Excerpts from a dataset
*****
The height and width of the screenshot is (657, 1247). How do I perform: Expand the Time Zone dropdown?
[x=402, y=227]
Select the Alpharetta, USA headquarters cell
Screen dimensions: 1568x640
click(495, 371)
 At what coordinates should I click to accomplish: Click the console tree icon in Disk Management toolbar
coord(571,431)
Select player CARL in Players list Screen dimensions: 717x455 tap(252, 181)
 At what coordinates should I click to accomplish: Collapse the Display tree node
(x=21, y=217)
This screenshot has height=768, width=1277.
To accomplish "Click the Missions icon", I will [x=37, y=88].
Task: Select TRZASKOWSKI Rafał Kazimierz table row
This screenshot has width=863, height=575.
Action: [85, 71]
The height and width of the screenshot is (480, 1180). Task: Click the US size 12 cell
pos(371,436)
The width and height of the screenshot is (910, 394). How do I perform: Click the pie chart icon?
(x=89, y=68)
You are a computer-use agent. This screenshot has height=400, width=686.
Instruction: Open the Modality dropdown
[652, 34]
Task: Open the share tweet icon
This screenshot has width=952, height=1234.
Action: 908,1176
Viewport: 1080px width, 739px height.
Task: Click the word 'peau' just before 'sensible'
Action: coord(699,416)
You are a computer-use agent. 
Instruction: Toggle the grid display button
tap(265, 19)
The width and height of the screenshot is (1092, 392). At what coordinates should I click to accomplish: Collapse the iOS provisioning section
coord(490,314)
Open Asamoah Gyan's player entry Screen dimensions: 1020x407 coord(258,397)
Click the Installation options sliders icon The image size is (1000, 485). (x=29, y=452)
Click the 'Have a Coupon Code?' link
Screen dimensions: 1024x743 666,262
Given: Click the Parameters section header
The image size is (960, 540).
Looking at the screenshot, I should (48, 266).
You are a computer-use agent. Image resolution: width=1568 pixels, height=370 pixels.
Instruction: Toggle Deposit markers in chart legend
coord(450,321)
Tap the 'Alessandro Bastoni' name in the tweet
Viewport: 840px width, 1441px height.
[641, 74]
*****
◆ **PROBLEM TO SOLVE**: Down to the last line, repeat the data exactly.

◆ **RESPONSE TO THIS EXERCISE**:
The height and width of the screenshot is (657, 1247). How do I perform: Expand the Time Zone dropdown?
[x=402, y=227]
Select the Alpharetta, USA headquarters cell
Screen dimensions: 1568x640
click(495, 371)
 At what coordinates should I click to accomplish: Click the console tree icon in Disk Management toolbar
coord(571,431)
Select player CARL in Players list Screen dimensions: 717x455 tap(252, 181)
 At what coordinates should I click to accomplish: Collapse the Display tree node
(x=21, y=217)
This screenshot has height=768, width=1277.
To accomplish "Click the Missions icon", I will [x=37, y=88].
Task: Select TRZASKOWSKI Rafał Kazimierz table row
This screenshot has width=863, height=575.
Action: [85, 71]
The height and width of the screenshot is (480, 1180). Task: Click the US size 12 cell
pos(371,436)
The width and height of the screenshot is (910, 394). How do I perform: Click the pie chart icon?
(x=89, y=68)
You are a computer-use agent. This screenshot has height=400, width=686.
Instruction: Open the Modality dropdown
[652, 34]
Task: Open the share tweet icon
This screenshot has width=952, height=1234.
Action: 908,1176
Viewport: 1080px width, 739px height.
Task: Click the word 'peau' just before 'sensible'
Action: coord(699,416)
You are a computer-use agent. 
Instruction: Toggle the grid display button
tap(265, 19)
The width and height of the screenshot is (1092, 392). At what coordinates should I click to accomplish: Collapse the iOS provisioning section
coord(490,314)
Open Asamoah Gyan's player entry Screen dimensions: 1020x407 coord(258,397)
Click the Installation options sliders icon The image size is (1000, 485). (x=29, y=452)
Click the 'Have a Coupon Code?' link
Screen dimensions: 1024x743 666,262
Given: Click the Parameters section header
The image size is (960, 540).
Looking at the screenshot, I should (48, 266).
You are a computer-use agent. Image resolution: width=1568 pixels, height=370 pixels.
Instruction: Toggle Deposit markers in chart legend
coord(450,321)
Tap the 'Alessandro Bastoni' name in the tweet
Viewport: 840px width, 1441px height.
[641, 74]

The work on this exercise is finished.